Tom stopped when he saw them. They were addressed to him.

He crossed to the table and picked them up, looking at his name written on the front of each in the formal, precise handwriting of people who wrote letters rather than messages.

Holt watched him open the first one.

Tom read it. His expression changed.

He opened the second one and read it as well.

“They’re both resignation letters,” Tom said, looking at the envelopes again. “From Alfred and Mrs. Clark.” He turned the letters over in his hands. “They’re going to work for Victoria.”

The hallway went completely still.

Holt stood looking at the two letters in Tom’s hands, and something flashed through his mind with the clean, sudden force of a connection that had been waiting to be made. He turned to June.

June was already looking at him.

She’d arrived at the same place at the same moment; he could see it in her face.

Holt and June were going over what they knew:

The scratches on Victoria’s hands were from the night he’d gone to dinner.

The scratches on Alfred’s hand that June had seen outside the flower shop.

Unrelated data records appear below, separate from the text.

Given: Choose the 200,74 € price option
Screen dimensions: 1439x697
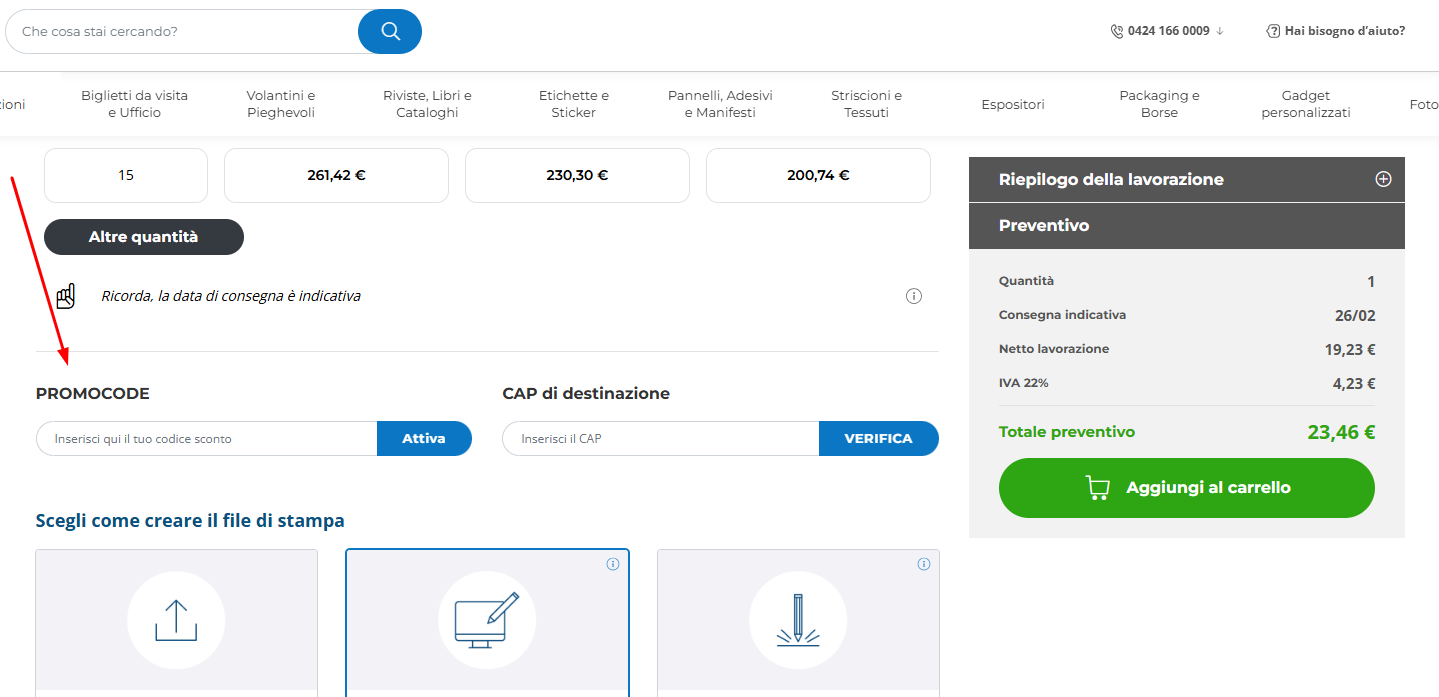Looking at the screenshot, I should point(818,175).
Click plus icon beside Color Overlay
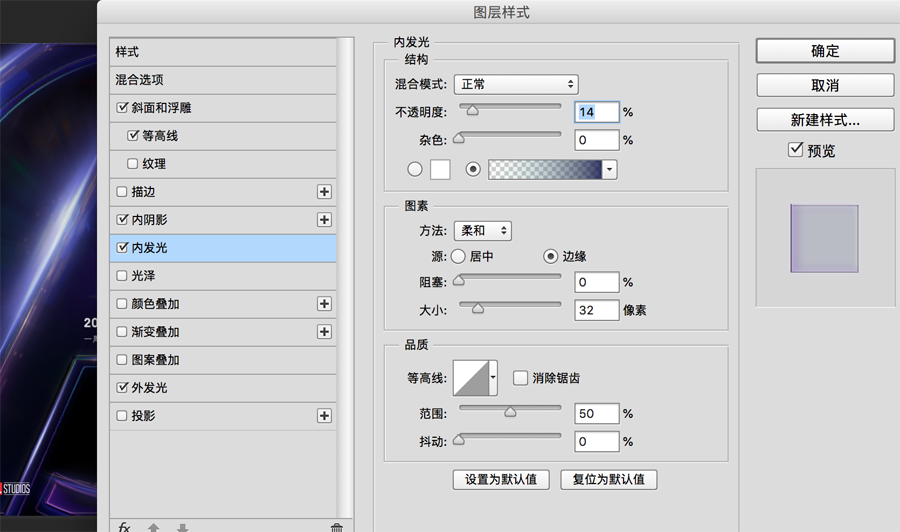900x532 pixels. [324, 304]
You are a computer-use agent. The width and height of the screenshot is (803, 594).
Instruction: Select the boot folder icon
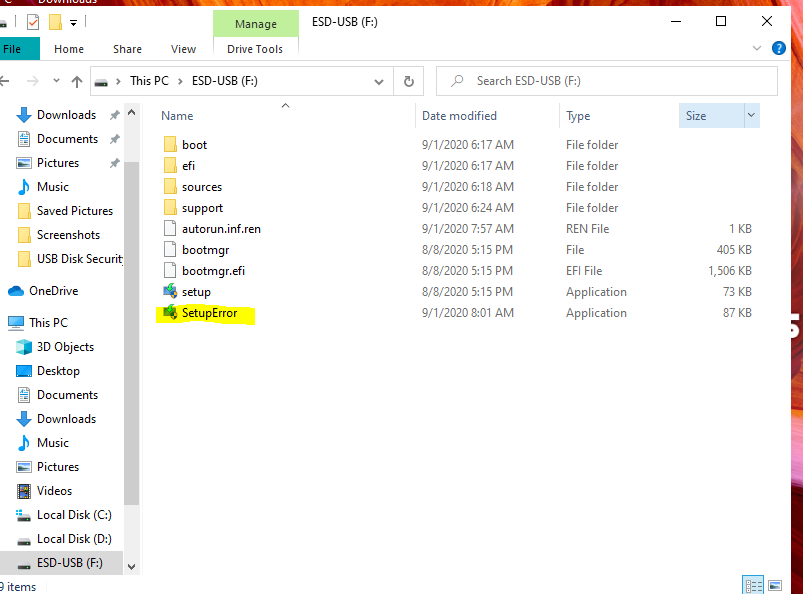[x=170, y=145]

Judy Vernon had fought back hard enough to leave skin under her nails.

The safe was stolen the night everyone was at the harbor watching the Teacups fire.

It made sense in a surreal way that Alfred was an accomplice of Victoria’s.

He had been in this household for decades.

Alfred knew every routine, every schedule, every unlocked door, and unmonitored camera angle.

He also had access to every room, every vehicle, and every piece of information about every person who passed through this house.

“Holt,” June said quietly.

“I know,” he replied.

Holt looked at Tom, who was watching both of them with the expression of a man waiting for the last piece of a sentence he wasn’t sure he wanted to hear completed.

“I think it’s time we faced what the evidence is telling us,” Holt said.

June nodded once. “Victoria is the one we’ve been looking for.”

“And she had help,” Holt continued, looking at the two resignation letters still in Tom’s hands. “From Alfred.” He paused. “And very likely from Mrs. Clark as well.”

Tom looked at the letters for a long moment.

Then he set them back on the table very carefully, as if they were something that needed to be handled with particular care, and said absolutely nothing at all.

Their case looked like it had just been solved.